[Recorded data]
= = = = =

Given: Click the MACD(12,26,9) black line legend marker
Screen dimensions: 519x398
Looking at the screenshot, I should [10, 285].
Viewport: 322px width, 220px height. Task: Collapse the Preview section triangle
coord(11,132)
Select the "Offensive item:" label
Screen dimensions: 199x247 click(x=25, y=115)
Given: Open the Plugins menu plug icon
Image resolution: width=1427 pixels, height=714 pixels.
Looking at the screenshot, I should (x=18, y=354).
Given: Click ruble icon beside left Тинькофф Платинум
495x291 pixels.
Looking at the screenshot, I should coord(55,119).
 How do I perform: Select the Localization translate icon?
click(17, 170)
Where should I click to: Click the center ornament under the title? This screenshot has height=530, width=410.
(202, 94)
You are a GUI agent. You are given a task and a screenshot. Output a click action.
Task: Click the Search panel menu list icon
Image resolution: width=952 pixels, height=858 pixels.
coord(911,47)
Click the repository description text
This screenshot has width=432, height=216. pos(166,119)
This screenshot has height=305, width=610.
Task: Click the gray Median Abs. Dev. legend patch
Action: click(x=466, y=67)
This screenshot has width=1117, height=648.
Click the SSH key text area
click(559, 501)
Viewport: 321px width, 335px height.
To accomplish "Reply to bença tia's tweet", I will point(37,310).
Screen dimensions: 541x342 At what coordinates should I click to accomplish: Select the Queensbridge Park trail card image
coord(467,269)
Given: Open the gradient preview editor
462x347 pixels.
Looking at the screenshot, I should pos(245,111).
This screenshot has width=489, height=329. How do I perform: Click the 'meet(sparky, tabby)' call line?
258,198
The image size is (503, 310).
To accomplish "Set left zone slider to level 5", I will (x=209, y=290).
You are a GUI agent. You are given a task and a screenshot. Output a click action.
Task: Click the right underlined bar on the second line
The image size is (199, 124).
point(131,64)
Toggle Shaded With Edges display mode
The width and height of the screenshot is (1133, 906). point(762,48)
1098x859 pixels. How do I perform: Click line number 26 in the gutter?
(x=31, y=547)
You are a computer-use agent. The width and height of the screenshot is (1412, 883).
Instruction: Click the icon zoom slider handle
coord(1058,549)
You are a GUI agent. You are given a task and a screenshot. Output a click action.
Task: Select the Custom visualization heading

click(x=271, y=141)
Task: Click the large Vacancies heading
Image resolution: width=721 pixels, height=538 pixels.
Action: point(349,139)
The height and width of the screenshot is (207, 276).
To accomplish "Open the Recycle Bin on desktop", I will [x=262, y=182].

= = = = =

» HOW TO COMPLETE THIS TASK: Answer with a single number: the count of lines above that contain the string "left".

» REPLY: 2